OPEC is planning a significant cut in its oil production quotas when it meets in Algeria tomorrow in an effort to pull crude oil prices up from current levels of below $50 per barrel.
The oil cartel, producer of about 40% of the world's oil, may make its biggest cut in a decade by lowering output by at least 2 million barrels per day (bpd). Wedesday's meeting will be the cartel's fourth in four months.
OPEC president Chakib Khelil said on December 11 that ministers had agreed that a ''severe'' cut is needed at the meeting tomorrow.
OPEC powerhouse Saudi Arabia has remarked that oil prices at $75 per barrel would be considered reasonable.
Attaining the $75-per barrel price target, however, could be difficult due to weak US oil demand as the global economy slows, according to market analysts.
''There is a real danger of oil going down to $30 a barrel unless OPEC acts boldly and decisively,'' an analyst was quoted saying.
Light sweet crude for January delivery in New York fell $1.77 to close at $44.51 per barrel on Monday night.
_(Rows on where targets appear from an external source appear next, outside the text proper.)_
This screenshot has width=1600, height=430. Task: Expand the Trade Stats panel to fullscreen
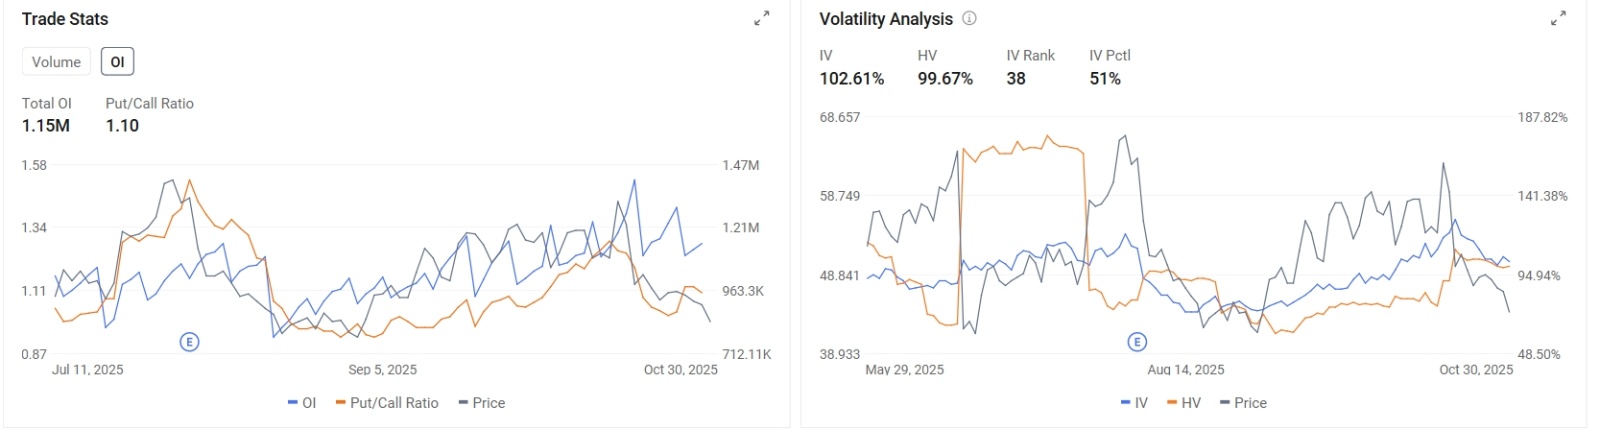point(762,18)
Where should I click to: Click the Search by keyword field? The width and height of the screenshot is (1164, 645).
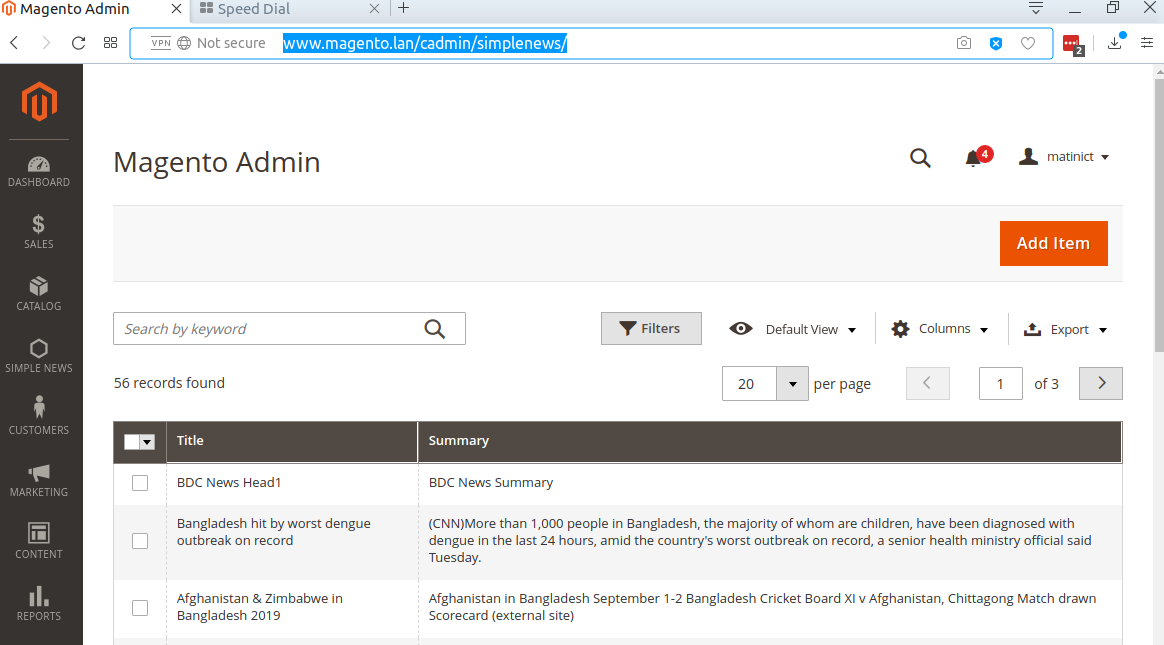[x=268, y=329]
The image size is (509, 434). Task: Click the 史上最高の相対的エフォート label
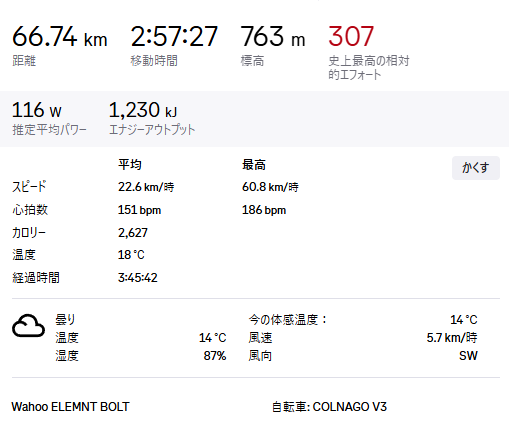coord(369,68)
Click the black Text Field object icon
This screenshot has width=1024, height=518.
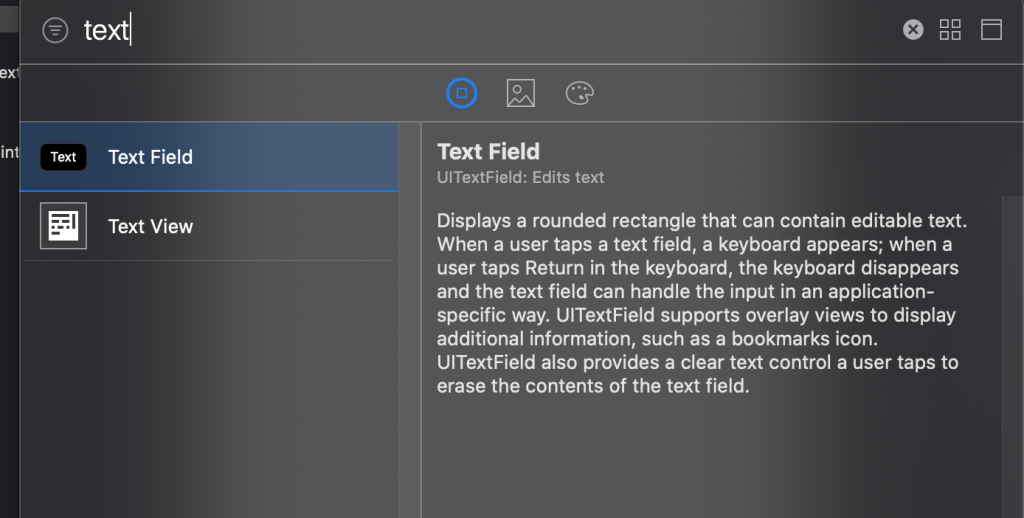click(63, 157)
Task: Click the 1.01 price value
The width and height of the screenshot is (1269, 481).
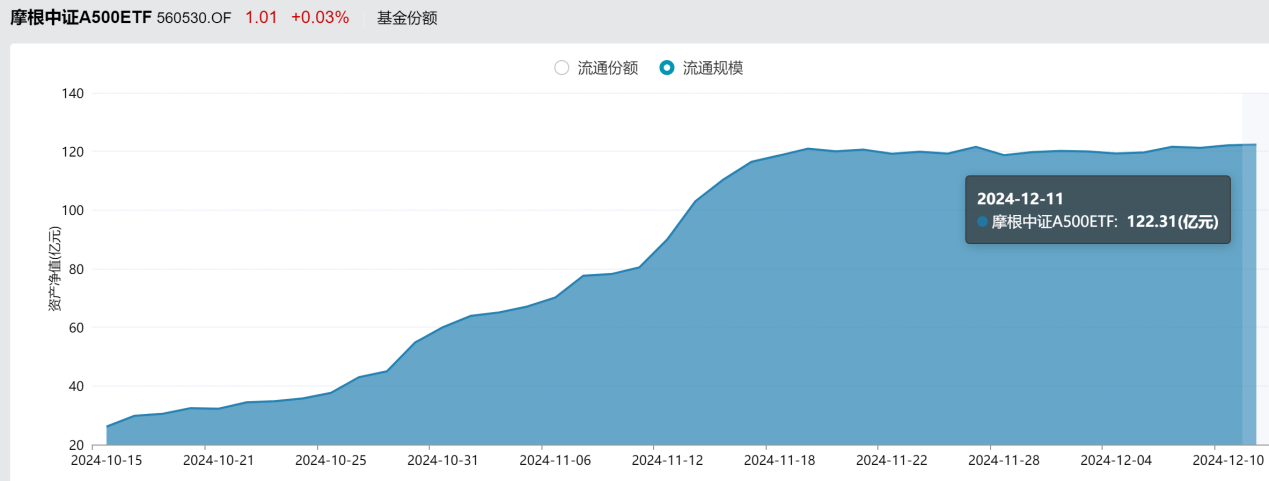Action: tap(261, 18)
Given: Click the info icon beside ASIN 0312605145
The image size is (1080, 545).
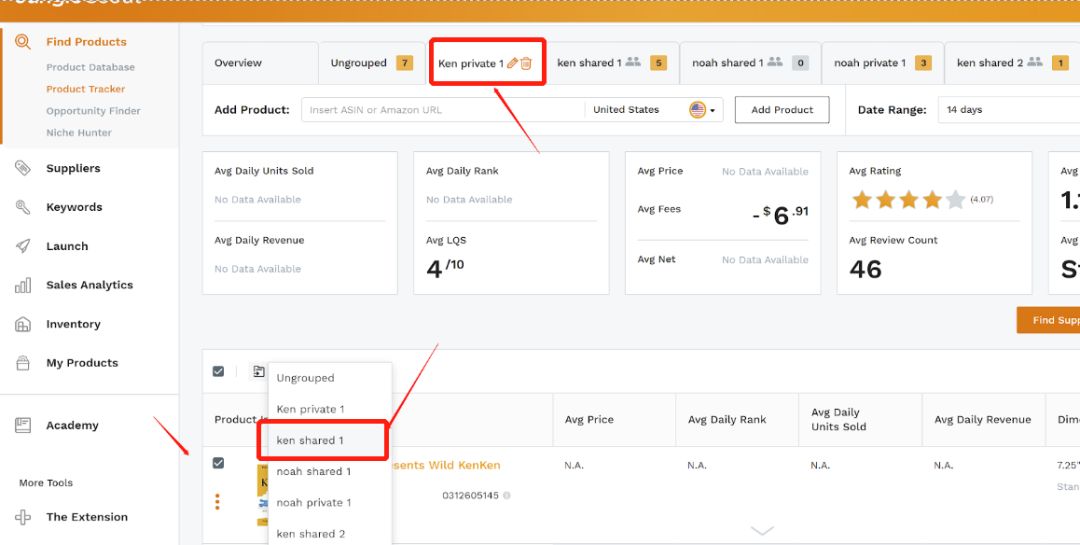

Prices have plunged from a record of $147.27 in July.
The cartel agreed in October to reduce production by 1.5 million bpd, starting November 1.
Meanwhile, Goldman Sachs Group Inc. yesterday predicted oil prices to average $45 per barrel in 2009.
The investment bank forecast oil prices will average $35 per barrel during the first half of 2009 before rebounding to $50-60 per barrel in the second half of the year.